Mo, 12. November 2018

Doppelbudget

13.09.2018 15:56

„Wir wollen das Land sicher nicht zu Tode sparen“

Da greifen die altbekannten Polit-Mechanismen: Bis zur Landtagswahl 2020 werden die Landes-Geldhähne noch einmal ordentlich aufgedreht, nach dem Urnengang heißt’s dann sparen. Obwohl, so versichern die Landesregierer eilig, keine neuen Steuern geplant sind. Konsolidierung ist das Zauberwort.

Vernünftig haushalten, gezielt investieren“, so überschreibt die Landesregierung die Aussendung ihres Pressedienstes zum Doppeldbudget 2019/2020. Das wurde Donnerstagfrüh von den schwarz-roten „Zukunftspartnern“ in gediegenem Ambiente, im Weißen Saal der Grazer Burg, präsentiert. Von einem „Meilenstein“ spricht Landeshauptmann Hermann Schützenhöfer (ÖVP), sein Stellvertreter Michael Schickhofer (SPÖ) vom „Kurshalten“.

131,9 Millionen Euro neue Schulden
Und was steht nun drinnen im Zahlenwerk des Landes? Nun, für das kommende Jahr sind Ausgaben von 5,87 Milliarden Euro vorgesehen, die Neuverschuldung macht immerhin 131,9 Millionen Euro aus.

2020, im Jahr der steirischen Landtags- und Gemeinde-Wahl, wollen die Regierer die stattliche Summe von fast sechs Milliarden Euro ausgeben, 45 Millionen davon sind neue Schulden.

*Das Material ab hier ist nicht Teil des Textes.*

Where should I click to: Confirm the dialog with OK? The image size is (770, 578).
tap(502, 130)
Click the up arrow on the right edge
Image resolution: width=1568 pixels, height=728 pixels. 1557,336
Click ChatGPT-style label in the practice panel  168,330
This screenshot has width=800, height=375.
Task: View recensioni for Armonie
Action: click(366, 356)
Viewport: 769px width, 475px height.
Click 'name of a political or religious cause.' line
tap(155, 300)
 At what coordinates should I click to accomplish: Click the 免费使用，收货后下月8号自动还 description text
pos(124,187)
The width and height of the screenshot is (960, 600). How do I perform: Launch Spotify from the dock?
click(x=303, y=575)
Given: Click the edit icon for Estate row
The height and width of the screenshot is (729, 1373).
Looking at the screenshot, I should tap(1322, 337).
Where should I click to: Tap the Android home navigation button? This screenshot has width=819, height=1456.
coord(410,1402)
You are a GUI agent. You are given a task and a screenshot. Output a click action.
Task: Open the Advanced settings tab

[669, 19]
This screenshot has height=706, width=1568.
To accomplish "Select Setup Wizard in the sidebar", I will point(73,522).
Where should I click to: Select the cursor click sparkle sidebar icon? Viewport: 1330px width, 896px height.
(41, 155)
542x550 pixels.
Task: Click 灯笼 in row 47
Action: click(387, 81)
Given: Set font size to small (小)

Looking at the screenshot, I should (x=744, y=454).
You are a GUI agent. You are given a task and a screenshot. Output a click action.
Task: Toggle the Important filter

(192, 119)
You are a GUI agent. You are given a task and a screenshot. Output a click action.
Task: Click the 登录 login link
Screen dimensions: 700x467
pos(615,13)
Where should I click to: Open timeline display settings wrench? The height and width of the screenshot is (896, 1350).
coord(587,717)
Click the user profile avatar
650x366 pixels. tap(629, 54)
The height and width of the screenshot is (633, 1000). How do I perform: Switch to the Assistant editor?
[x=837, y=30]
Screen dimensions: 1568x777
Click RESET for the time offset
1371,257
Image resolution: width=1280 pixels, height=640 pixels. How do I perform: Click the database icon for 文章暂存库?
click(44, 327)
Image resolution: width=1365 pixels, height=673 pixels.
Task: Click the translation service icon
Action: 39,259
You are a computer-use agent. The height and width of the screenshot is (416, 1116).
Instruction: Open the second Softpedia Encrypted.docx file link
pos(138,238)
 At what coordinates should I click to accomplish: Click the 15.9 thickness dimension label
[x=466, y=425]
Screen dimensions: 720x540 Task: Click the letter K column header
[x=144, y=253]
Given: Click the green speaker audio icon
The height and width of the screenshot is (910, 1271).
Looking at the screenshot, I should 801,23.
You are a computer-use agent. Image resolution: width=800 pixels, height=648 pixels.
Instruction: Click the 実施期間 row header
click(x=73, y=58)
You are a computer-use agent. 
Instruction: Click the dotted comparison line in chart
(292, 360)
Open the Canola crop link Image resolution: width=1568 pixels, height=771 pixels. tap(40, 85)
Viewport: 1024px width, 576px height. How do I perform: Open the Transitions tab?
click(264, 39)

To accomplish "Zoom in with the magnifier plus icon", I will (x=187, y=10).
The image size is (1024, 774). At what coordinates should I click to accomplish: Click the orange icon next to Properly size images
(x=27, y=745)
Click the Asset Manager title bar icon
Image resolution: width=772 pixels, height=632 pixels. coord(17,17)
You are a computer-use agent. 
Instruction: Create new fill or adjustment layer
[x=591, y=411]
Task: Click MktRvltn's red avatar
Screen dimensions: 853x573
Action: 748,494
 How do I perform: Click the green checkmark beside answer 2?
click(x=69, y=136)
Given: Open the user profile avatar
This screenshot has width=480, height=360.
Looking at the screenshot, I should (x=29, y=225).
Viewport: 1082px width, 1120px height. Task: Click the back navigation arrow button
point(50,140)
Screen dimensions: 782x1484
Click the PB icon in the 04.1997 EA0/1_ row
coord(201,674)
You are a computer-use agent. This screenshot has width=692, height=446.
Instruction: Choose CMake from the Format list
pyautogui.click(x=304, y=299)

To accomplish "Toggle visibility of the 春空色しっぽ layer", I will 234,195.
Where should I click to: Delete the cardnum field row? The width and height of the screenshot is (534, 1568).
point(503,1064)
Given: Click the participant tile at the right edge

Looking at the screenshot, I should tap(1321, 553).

Ausgeglichener Haushalt ab 2021 angestrebt
Danach zückt Finanzreferent Anton Lang aber den Sparstift: „Für 2019 beläuft sich der Konsolidierungsbedarf auf 176 Millionen, für 2020 auf 231 Millionen Euro.“ Bei einem Budget von 5,9 Milliarden Euro sei das realisierbar, ohne dass es drastische Einsparungen gebe, so Lang: „Wir wollen ab 2021 erstmals einen ausgeglichenen Haushalt erreichen, das Land aber nicht zu Tode sparen!“

So könne ein besseres Risikomanagement bei Unwetterkatastrophen realisiert werden, für Sport und Tierschutz gebe es gleich viel Geld wie bisher, alle geplanten Verkehrsprojekte würden umgesetzt. Außerdem müsse man in den Spitälern effizienter werden, meint der zuständige Landesrat Christopher Drexler. Sparen bei den Patienten käme für ihn jedoch nicht infrage.

Kritik kommt freilich von der Opposition (FPÖ, Grüne und KPÖ). Einhelliger Tenor: zu großer Schuldenberg, alte Hüte usw.